# Fat and Happy in their 30s



## AmyJo1976 (Dec 29, 2011)

How many have become fat and happy in their 30s. I struggled with it for a long time after 30, but now I am finally accepting myself and enjoying it Thanks mostly to this forum and the lovely people here.


----------



## WVMountainrear (Dec 29, 2011)

AmyJo1976 said:


> How many have become fat and happy in their 30s. I struggled with it for a long time after 30, but now I am finally accepting myself and enjoying it Thanks mostly to this forum and the lovely people here.



This is a two-fold answer because I've always been fat. And I've mostly always been happy. But I feel like up until my 30s I was sort of happy despite my fat. Well, not really despite it...I just sort of ignored it. I've never felt fat, so I really only had to deal with fat when I was shopping for clothes or looking into a mirror. Now I'm happy. Altogether. Fat and all. I've really found that I've come into my own the last few years. And I think it's because I've stopped ignoring it, dealt with all of my bottled up feelings, and I've accepted myself completely.

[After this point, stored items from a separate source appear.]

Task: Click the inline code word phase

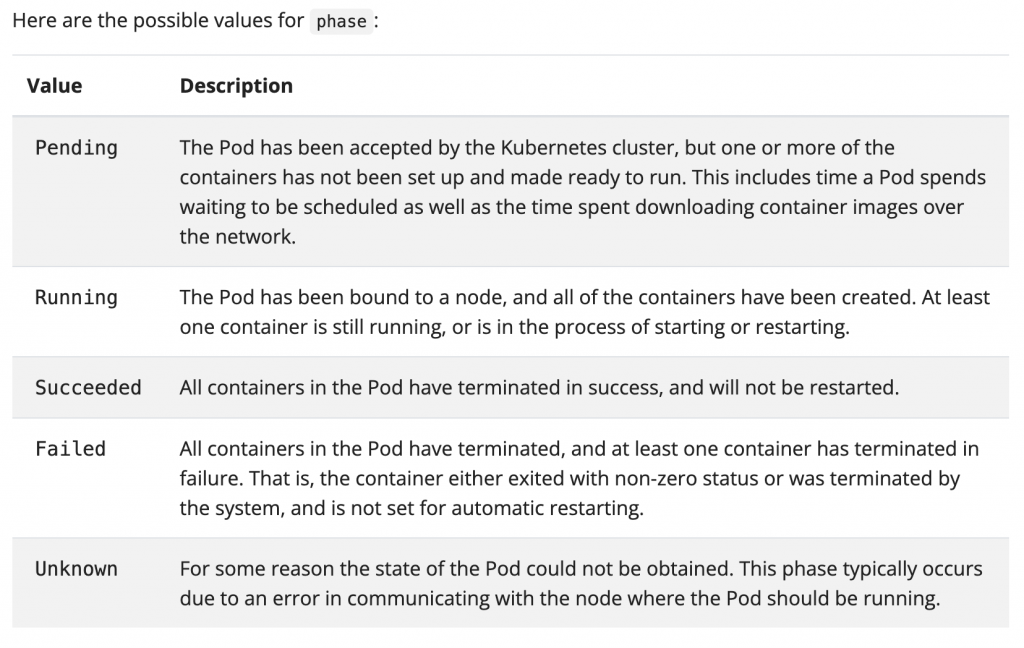Action: click(341, 22)
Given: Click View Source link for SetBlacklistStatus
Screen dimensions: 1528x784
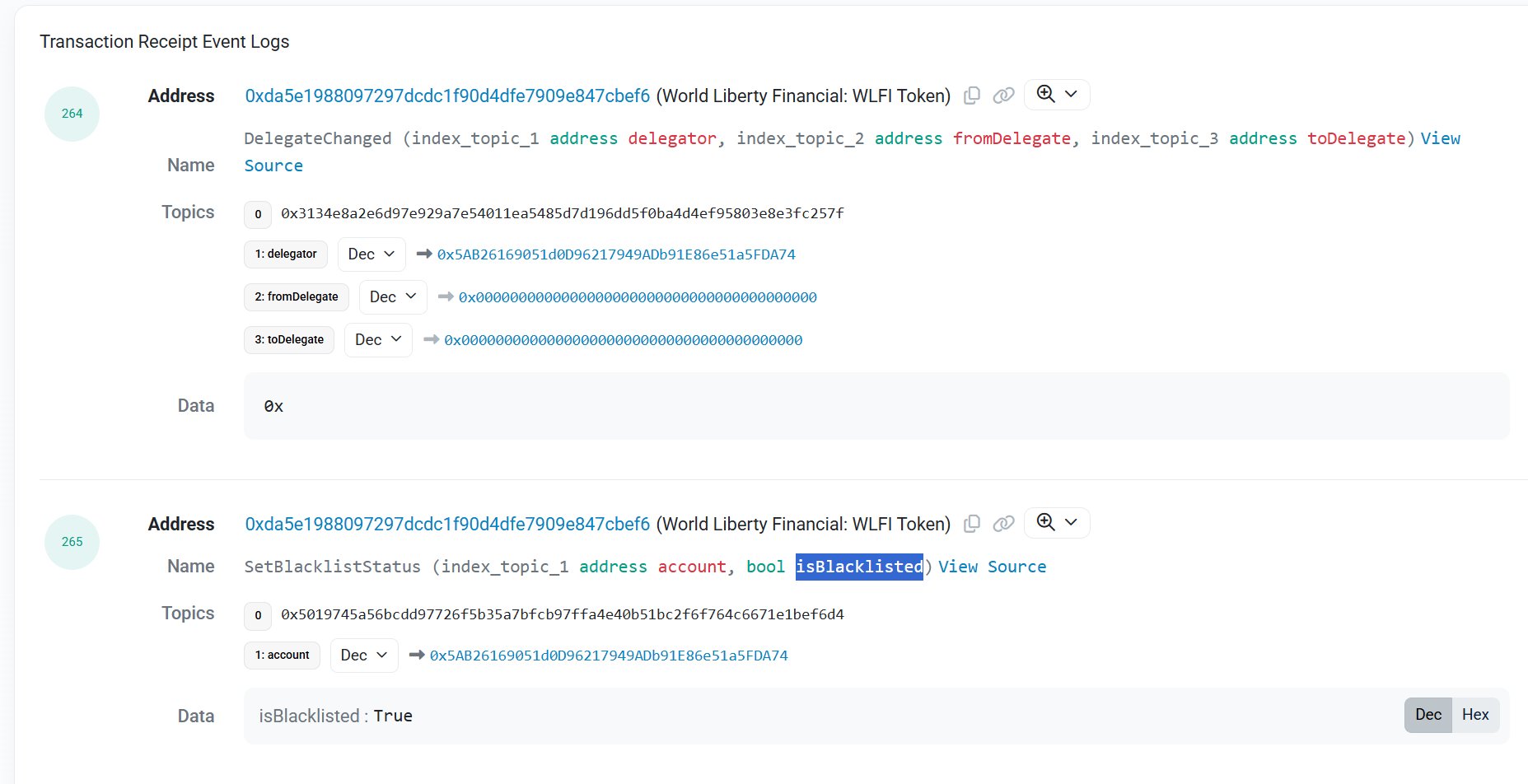Looking at the screenshot, I should coord(992,567).
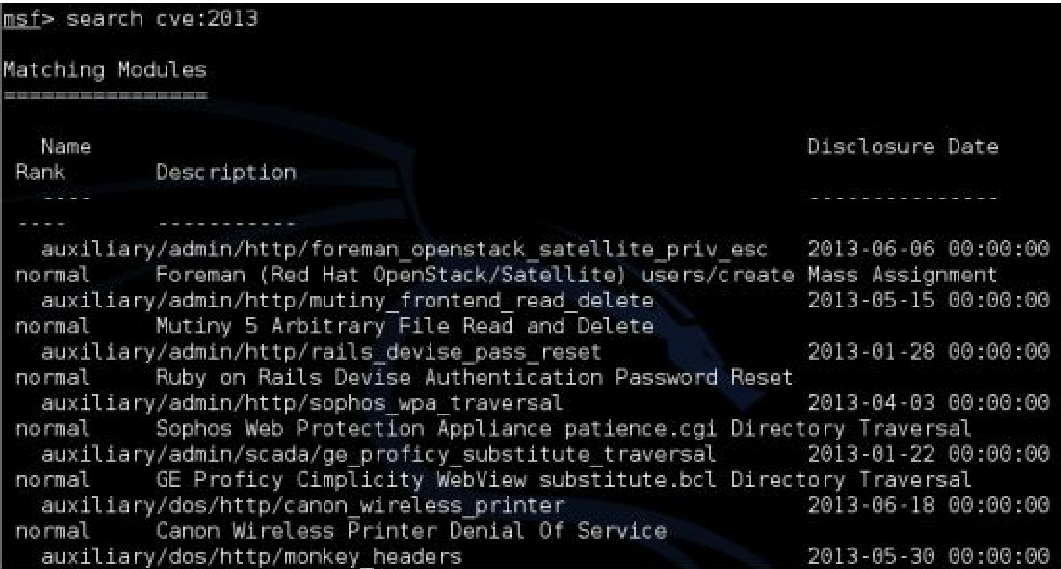
Task: Click the Disclosure Date column header
Action: (903, 146)
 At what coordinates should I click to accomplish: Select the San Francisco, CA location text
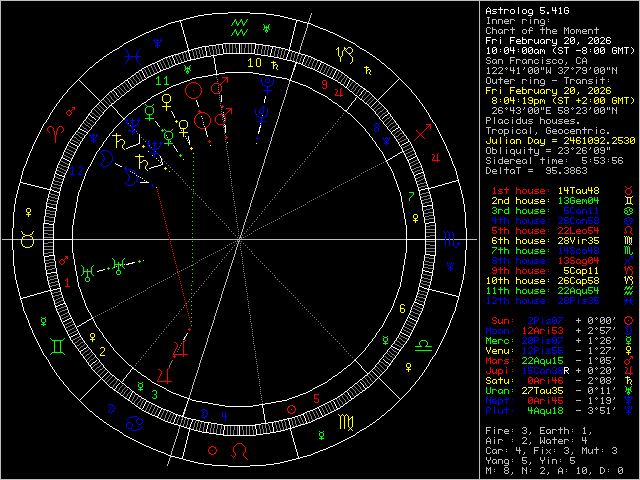534,60
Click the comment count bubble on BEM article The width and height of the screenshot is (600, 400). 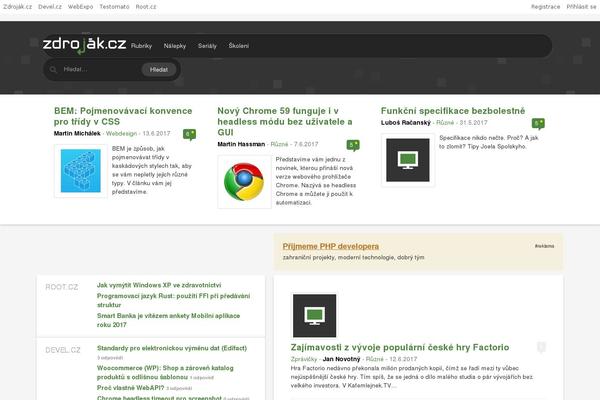[190, 134]
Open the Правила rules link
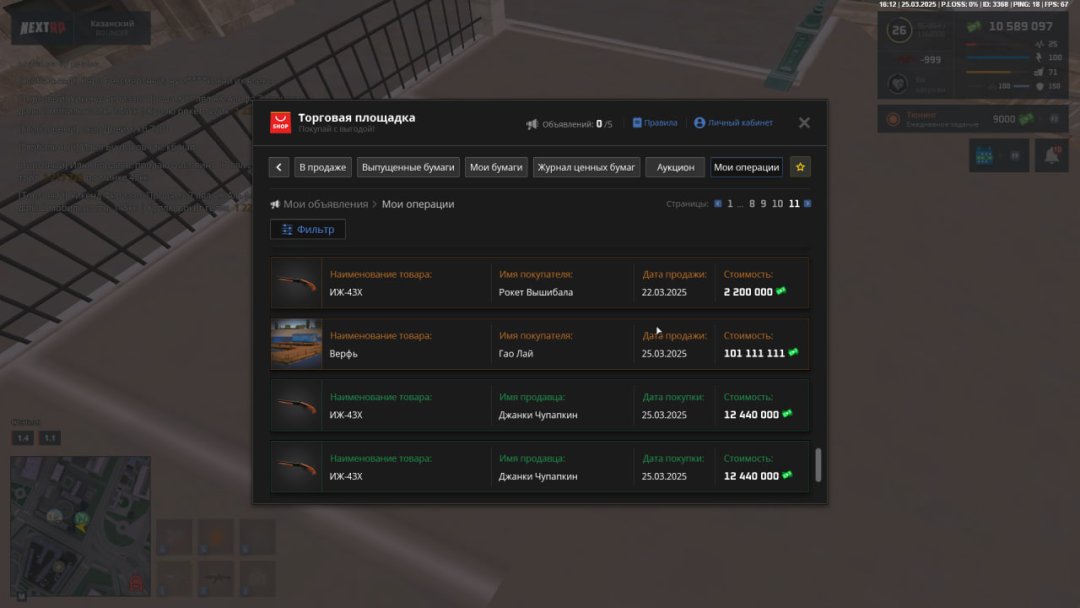This screenshot has width=1080, height=608. point(655,123)
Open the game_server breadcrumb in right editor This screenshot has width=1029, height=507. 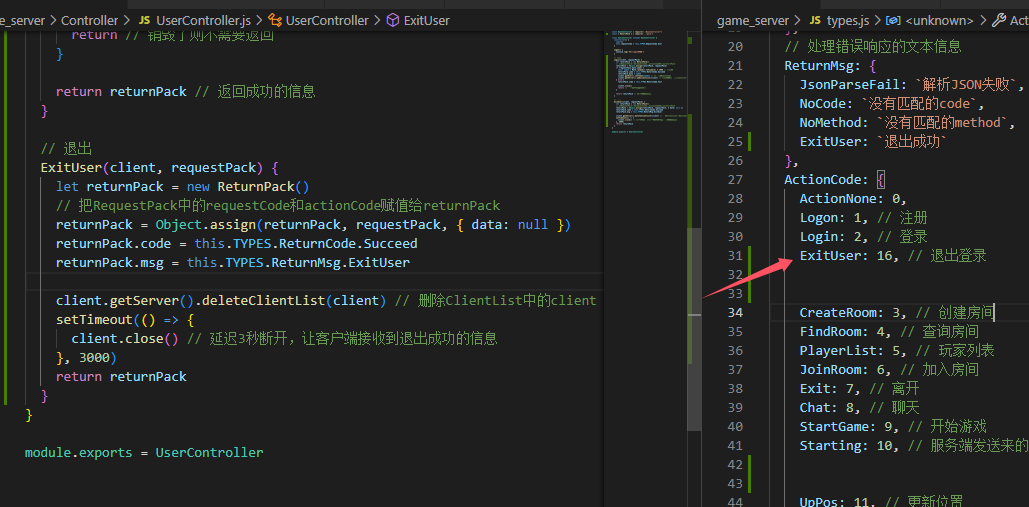point(752,20)
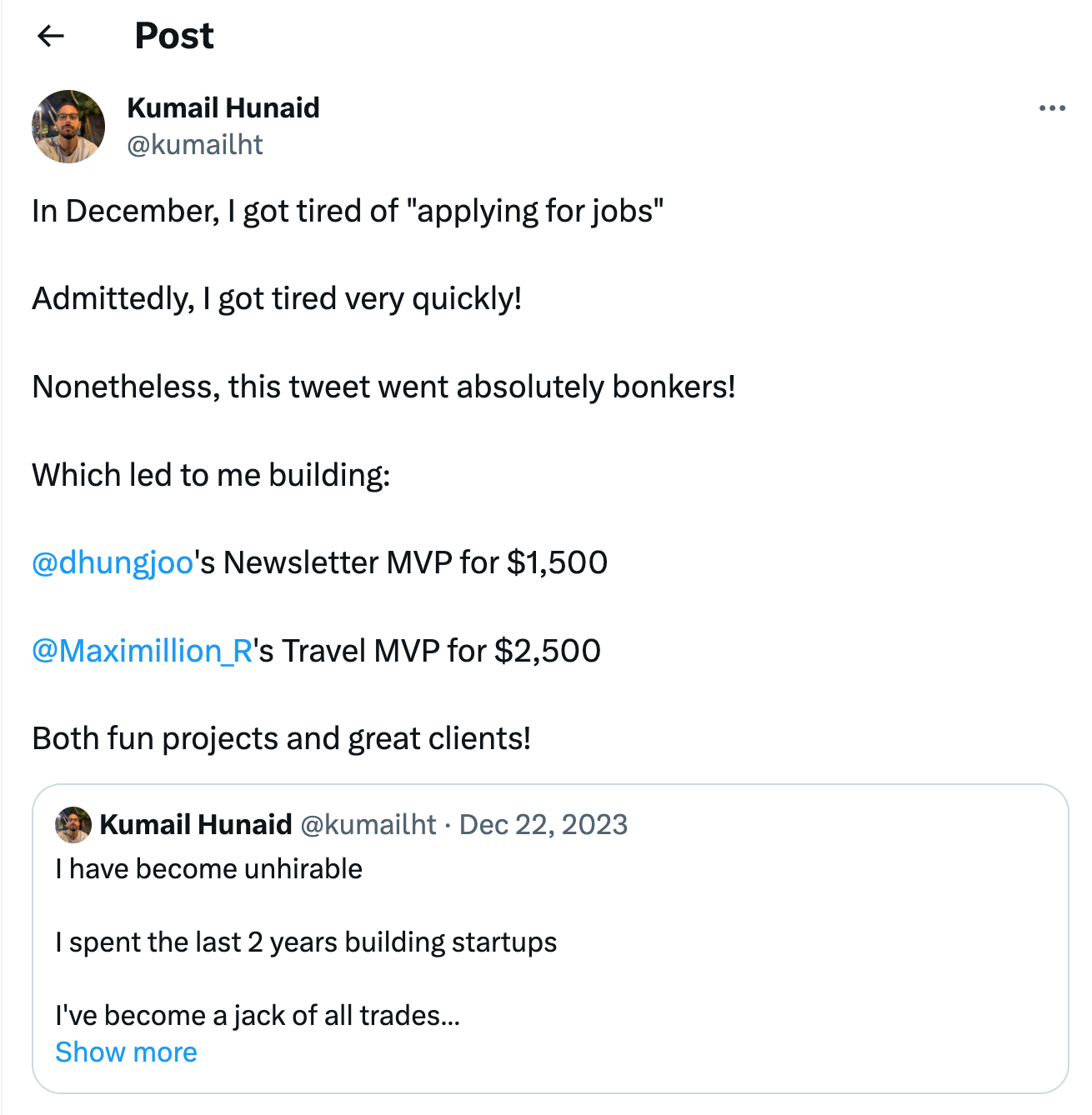Click the small avatar in quoted tweet

[73, 825]
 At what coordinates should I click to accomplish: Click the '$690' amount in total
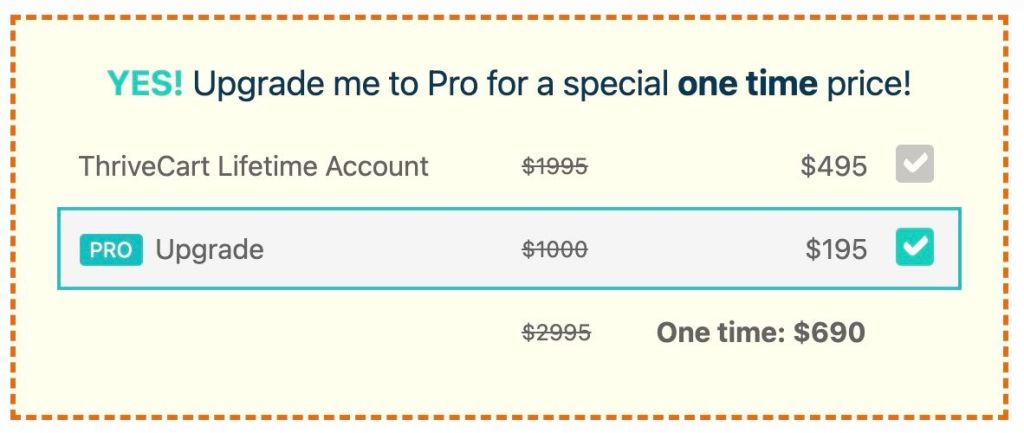coord(829,332)
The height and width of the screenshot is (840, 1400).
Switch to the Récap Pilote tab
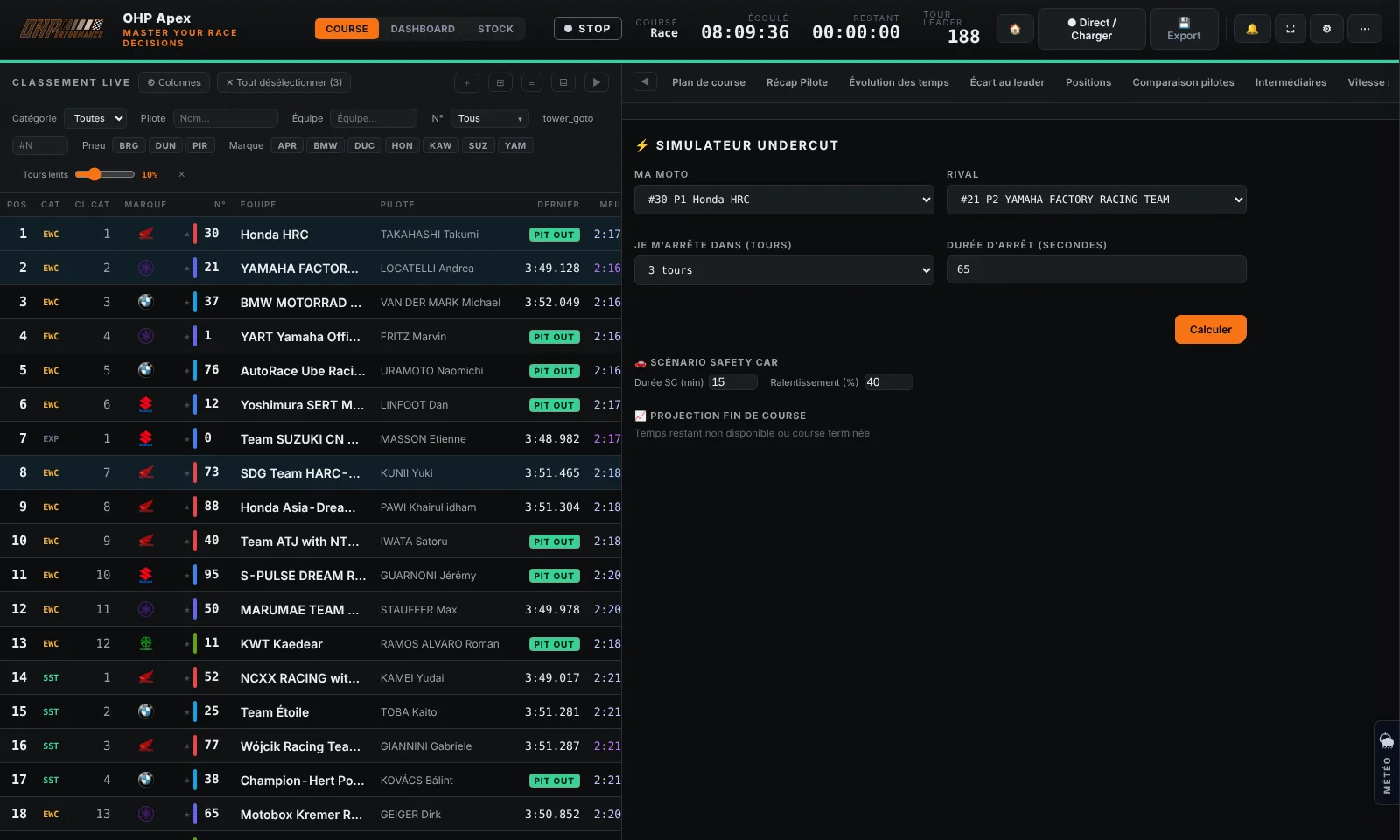click(x=797, y=82)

I'm definitely fat and happy in my 30s. These have been my best years by far. :happy:


----------



## AuntHen (Dec 29, 2011)

If you specifically mean *happy *about my *body *in my 30's then yes... 

I ride a fine line between confidence and arrogance now (but I have other "flaws" to keep me humble haha)


----------



## penguin (Dec 29, 2011)

I'm fat and have been pretty much all my life. I'm at a point where I'm happy with myself again and plan to focus more on health than numbers. I don't want to stay at this weight, but I know I'll never be a size 10 and I don't aspire to be that. I'd rather find a weight my body is happiest at and easiest to maintain.


----------



## AmyJo1976 (Dec 29, 2011)

penguin said:


> I'm fat and have been pretty much all my life. I'm at a point where I'm happy with myself again and plan to focus more on health than numbers. I don't want to stay at this weight, but I know I'll never be a size 10 and I don't aspire to be that. I'd rather find a weight my body is happiest at and easiest to maintain.



Oh don't worry about being a size ten. I've been small"er" most of my life and now, looking back, I feel like I've wasted a lot of time trying to be that "girl in the magazine". Now I just enjoy myself and what makes me happy. To my suprise, it has definitely been better than I imagined. In the end, that's all that really matters right?


----------



## LeoGibson (Dec 29, 2011)

AmyJo1976 said:


> Oh don't worry about being a size ten. I've been small"er" most of my life and now, looking back, I feel like I've wasted a lot of time trying to be that "girl in the magazine". Now I just enjoy myself and what makes me happy. To my suprise, it has definitely been better than I imagined. In the end, that's all that really matters right?



I completely agree. You need to do the things that make you happy. That is what matters most.

I know I'm not female and I'll never know firsthand the double standard that y'all have to deal with, but the way I look at it, you can be the "girl" in the magazine and look exactly like her and even have on the same outfit. Even with all that, half the people will still find fault with you because you're not blonde, or redheaded, or you don't have green eyes or blue. 

The bottom line is that there is always someone out there that's gonna hate on you for something, religion, skin color, sexual orientation, the car you drive, the house you live in etc. etc.

The thing I have learned in this journey is that people only have the power over you that you give them. The only people whose opinion matters are those in your inner circle. Anyone else can go shit in their hat for all I care.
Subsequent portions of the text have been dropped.